In Novice, Schmitz's far-future Telzey Amberdon is a teenage girl with very high-status parents who happens to have a genius level intelligence, remarkable maturity and competence, and nascent psi powers. Oh, and she's good-looking too. If this all sounds like someone you would hate, prepare to be surprised - Schmitz makes us like her and you'd need a heart of stone not to be cheering her on by the end of the story. Sent away on holiday with her sweetly poisonous aunt to a strange planet with only her pet giant cat of unknown species, Tick-Tock, as a friendly face, Telzey soon discovers that her aunt has hatched a plot to deprive her of her pet. For Tick-Tock is a native of the planet - a species now believed to be almost extinct - and is therefore subject to confiscation. But Telzey also discovers that the giant cats are far from extinct, and she becomes involved in a dangerous scheme to outwit her aunt and survive the close attention of the ferocious felines.

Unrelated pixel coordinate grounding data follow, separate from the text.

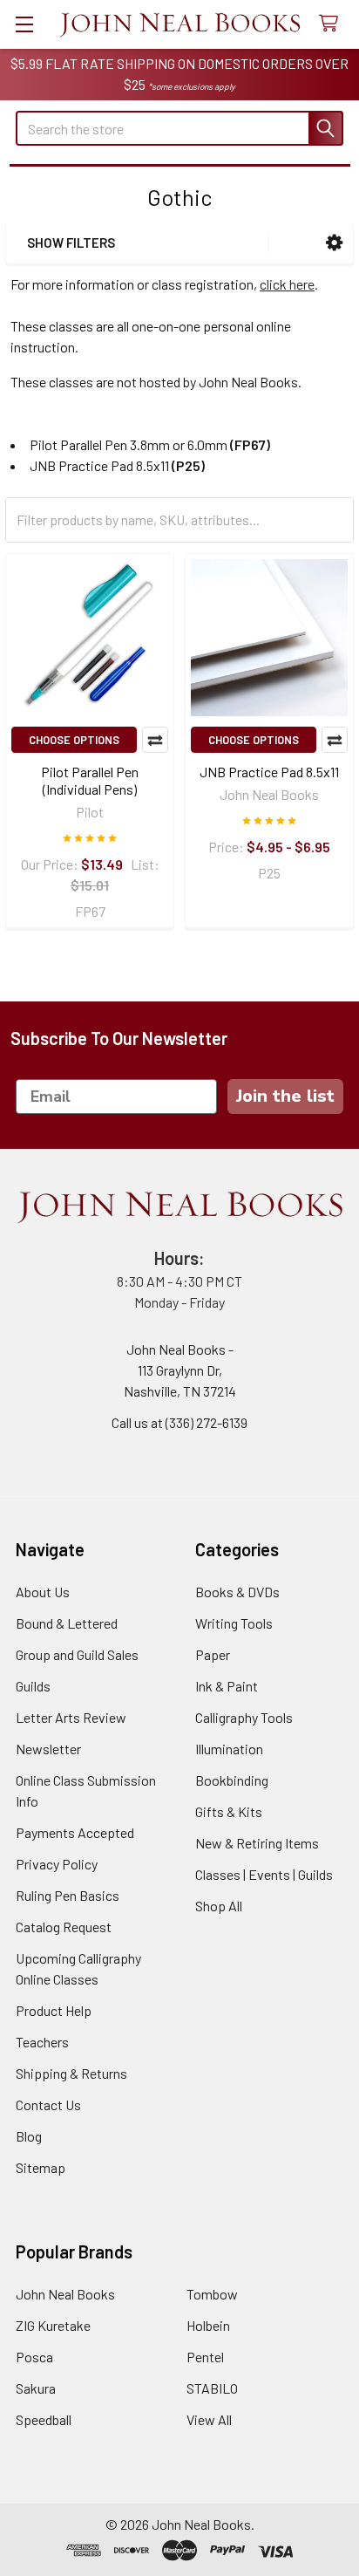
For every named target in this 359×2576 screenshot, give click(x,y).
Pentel (205, 2356)
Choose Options (74, 740)
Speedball (43, 2419)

In complete contrast, the Lord Darcy tales are set on an alternate Earth of vaguely Victorian technology and even earlier social development in which France and the UK are one country, North America is still a colony and the nobility are very much in charge. Oh, and magic works and is openly practiced - provided that it is sanctioned by the church. Lord Darcy is a criminal investigator who puzzles out seemingly impossible crimes with the aid of his assistant, a magician who has all kinds of useful abilities. So these stories are in effect a mixture of Sherlock Holmes, magical fantasy and steampunk. The most famous of them is the full-length novel, Too Many Magicians, but there are also nine short stories, of which The Eyes Have It was the introductory tale, concerning the mysterious murder of a lecherous nobleman. Those interested in these stories should look for the 2002 publication, Lord Darcy, which includes all of the stories as well as the novel.
These two stories may appear to have nothing in common, but that's not the case - they are both huge fun to read, light and entertaining, and were very popular in their day, resulting in several sequels. They date from an altogether more innocent age of SFF, which is an important aspect of their charm.